§ SELECTED EXTRACT:
+--
Wallerstein is often considered a writer who combines a
radical façade with an idealist perspective, along with a heavily abstracted
and dehumanized structuralism. While he claims to present a dialectical
understanding of capitalist development in contrast to bourgeois social
scientists, his use of Hegelian terms and his mechanical description raise
questions about the depth of his dialectical analysis.
Drawing on Marxist ideas, Wallerstein's world-system
perspective omits the labor theory of value and the central role of human
production and reproduction in social relationships, focusing instead on
relations of exchange. In his view, the world-system is determined primarily by
economic exchange, resembling pre-Ricardian political economy with historical
insights added.
Wallerstein posits two basic contradictions within the
capitalist world system: class conflict and periphery-core state relations.
Regarding class conflict, he attributes the development of classes mainly to
market relationships, depicting conflicts within core countries as struggles
among groups vying for control of the state.
The innovative aspect Wallerstein claims lies in his
international division of labor, incorporating ideas from dependency theorists
like Andre Gunder Frank and Samir Amin. However, he strips their analyses of
revolutionary content, emphasizing the weaknesses in radical development
theory, particularly its overemphasis on exchange relations and unequal
exchange.
Wallerstein's distinction from political theorists like
Amin, Frank, and Furtado becomes apparent, especially in his view that
struggles in Third World countries aim at turning them into semi-peripheries.
He questions the impact of wars of national liberation, suggesting that despite
weakening the internal supports of dominant regimes, they may inadvertently
integrate these countries further into the capitalist world-economy.
While Wallerstein criticizes liberal mainstream thought
for lacking historical depth in understanding economic development, his own
notions of historical development are criticized for being overly simplistic.
He categorizes human history into only three stages - mini-systems, world
empires, and world economies - a narrower framework than even Joe Stalin's. His
classification places capitalism as a sub-variant of the sub-category world
economy, leaving the definition of other 'world-economies' unclear.
Wallerstein's approach to understanding capitalism in the
fifteenth century onwards is critiqued for oversimplification. He categorizes
countries into cores, peripheries, and semi-peripheries, with the latter being
those in the middle in terms of world surplus. This grouping includes diverse
countries like Canada, South Africa, Italy, Saudi Arabia, Nigeria, Chile, Cuba,
and China, raising questions about the meaningfulness of such comparisons.
Through a limited framework of three types of entities
and a few moves, Wallerstein attempts to explain major historical events like
the American Civil War or the Russian Revolution. He reduces these complex
events to simplistic notions, characterizing the Russian Revolution as a
mercantilist semiwithdrawal and Fascism as Germany's effort to regain lost
ground.
+--
§ ENTRIES PROVIDED:
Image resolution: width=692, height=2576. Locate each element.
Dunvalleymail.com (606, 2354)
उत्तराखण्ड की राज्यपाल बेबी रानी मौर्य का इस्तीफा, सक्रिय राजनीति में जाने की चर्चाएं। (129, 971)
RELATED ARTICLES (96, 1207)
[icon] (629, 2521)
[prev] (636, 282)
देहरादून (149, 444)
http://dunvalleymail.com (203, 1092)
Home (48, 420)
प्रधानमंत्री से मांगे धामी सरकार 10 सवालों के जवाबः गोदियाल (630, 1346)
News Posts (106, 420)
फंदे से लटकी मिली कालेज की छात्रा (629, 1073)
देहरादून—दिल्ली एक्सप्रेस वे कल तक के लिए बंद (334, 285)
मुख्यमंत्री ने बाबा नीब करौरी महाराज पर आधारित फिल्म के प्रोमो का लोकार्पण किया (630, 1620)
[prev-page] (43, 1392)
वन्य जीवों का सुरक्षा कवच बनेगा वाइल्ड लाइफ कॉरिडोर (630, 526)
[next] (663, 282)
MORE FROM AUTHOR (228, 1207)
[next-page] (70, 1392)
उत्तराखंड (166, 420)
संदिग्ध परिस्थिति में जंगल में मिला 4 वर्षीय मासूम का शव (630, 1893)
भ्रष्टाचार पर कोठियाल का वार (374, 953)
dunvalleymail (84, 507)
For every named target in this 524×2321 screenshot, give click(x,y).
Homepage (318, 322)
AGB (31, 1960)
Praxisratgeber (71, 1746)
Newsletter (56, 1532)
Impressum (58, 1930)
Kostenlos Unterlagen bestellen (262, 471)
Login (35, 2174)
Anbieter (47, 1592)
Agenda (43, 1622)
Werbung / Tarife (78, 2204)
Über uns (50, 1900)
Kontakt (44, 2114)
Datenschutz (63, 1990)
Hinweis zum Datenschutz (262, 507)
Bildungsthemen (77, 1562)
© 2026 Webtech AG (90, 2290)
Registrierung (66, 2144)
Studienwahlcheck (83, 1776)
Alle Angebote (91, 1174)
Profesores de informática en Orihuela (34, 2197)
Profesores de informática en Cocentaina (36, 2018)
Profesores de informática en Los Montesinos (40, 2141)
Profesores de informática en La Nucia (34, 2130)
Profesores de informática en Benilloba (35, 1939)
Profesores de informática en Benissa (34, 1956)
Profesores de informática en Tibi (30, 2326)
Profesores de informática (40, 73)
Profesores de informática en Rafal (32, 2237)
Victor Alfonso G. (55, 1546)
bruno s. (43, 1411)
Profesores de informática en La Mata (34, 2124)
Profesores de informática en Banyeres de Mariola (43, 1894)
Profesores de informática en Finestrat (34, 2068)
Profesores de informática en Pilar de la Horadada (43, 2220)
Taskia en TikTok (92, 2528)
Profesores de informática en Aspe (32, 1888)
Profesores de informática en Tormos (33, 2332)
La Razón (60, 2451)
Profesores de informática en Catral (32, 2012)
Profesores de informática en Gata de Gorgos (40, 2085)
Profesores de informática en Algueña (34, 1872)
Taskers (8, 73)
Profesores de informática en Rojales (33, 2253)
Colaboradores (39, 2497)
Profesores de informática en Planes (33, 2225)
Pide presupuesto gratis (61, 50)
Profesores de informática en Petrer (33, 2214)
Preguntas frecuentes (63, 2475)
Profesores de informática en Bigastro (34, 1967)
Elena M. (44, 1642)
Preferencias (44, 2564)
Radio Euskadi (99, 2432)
+--
§ TASK LIST:
1/ Summarize the critique of Wallerstein in two sentences.
2/ Repeat the passage of the critique of Wallerstein between "Drawing on Marxist" and "insights added.", inclusive.
3/ According to the critique of Wallerstein, which two dependency theorists' ideas does his international division of labor incorporate?
The material is separate from the critique of Wallerstein.

§ OUTPUTS FOR THE TASKS:
1/ The critique argues that Wallerstein's world-system perspective leaves out the labor theory of value and the role of production, focusing instead on relations of exchange, and that his dialectical analysis lacks depth. It also calls his historical framework of only three stages and his sorting of countries into cores, peripheries, and semi-peripheries overly simplistic.

2/
Drawing on Marxist ideas, Wallerstein's world-system
perspective omits the labor theory of value and the central role of human
production and reproduction in social relationships, focusing instead on
relations of exchange. In his view, the world-system is determined primarily by
economic exchange, resembling pre-Ricardian political economy with historical
insights added.

3/ Andre Gunder Frank and Samir Amin.